◆ Material for this task
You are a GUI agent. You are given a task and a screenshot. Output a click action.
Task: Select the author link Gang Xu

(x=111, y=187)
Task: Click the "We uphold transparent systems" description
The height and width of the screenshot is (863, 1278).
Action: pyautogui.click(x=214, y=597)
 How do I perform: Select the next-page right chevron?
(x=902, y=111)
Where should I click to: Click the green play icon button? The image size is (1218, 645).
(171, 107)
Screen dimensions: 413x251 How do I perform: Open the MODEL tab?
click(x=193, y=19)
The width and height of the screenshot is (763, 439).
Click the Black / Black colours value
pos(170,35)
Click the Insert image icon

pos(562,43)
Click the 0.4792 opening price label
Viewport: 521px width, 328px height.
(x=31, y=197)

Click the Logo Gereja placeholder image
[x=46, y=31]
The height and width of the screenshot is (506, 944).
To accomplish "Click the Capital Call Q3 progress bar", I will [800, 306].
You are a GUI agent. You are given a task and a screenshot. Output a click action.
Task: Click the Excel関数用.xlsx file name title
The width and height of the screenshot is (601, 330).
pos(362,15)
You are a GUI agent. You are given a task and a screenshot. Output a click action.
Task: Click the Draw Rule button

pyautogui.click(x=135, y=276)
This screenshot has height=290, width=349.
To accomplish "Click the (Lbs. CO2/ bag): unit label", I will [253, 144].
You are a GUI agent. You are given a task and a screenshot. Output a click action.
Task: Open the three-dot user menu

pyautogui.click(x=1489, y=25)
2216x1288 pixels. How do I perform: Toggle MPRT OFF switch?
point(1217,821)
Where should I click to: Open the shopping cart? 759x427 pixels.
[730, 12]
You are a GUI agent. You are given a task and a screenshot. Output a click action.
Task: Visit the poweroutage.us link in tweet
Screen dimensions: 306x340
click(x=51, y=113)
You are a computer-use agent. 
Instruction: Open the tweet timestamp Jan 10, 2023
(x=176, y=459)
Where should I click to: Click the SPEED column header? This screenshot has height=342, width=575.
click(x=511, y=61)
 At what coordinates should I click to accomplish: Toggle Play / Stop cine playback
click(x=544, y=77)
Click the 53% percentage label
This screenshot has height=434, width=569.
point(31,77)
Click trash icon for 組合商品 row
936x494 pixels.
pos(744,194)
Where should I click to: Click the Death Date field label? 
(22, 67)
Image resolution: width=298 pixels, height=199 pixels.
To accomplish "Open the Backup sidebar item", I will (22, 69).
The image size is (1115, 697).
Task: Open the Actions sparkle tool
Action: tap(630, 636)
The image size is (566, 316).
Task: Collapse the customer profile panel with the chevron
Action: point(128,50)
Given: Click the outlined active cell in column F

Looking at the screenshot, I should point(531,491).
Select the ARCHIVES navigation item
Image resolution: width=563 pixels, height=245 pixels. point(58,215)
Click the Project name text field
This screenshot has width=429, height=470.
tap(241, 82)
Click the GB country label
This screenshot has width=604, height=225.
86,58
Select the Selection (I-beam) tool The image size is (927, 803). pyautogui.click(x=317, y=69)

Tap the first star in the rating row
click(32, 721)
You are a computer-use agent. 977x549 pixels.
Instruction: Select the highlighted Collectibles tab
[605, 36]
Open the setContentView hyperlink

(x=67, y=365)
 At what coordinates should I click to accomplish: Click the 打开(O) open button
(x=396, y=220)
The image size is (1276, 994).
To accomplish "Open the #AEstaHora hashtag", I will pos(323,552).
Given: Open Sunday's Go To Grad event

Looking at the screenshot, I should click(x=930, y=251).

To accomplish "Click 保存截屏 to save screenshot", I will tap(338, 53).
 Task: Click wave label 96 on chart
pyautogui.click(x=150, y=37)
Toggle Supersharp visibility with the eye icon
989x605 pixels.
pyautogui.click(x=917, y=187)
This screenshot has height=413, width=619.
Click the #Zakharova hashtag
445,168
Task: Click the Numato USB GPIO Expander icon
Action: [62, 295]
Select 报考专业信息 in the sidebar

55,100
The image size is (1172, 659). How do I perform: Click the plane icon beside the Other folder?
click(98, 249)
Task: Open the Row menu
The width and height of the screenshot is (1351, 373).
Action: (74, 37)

◆ What to produce
Find each line in the rows above that contains the word "resolution", and copy out every one of those lines.

◆ Answer to the task
Image resolution: width=298 pixels, height=199 pixels.
Image resolution: width=563 pixels, height=245 pixels. point(58,215)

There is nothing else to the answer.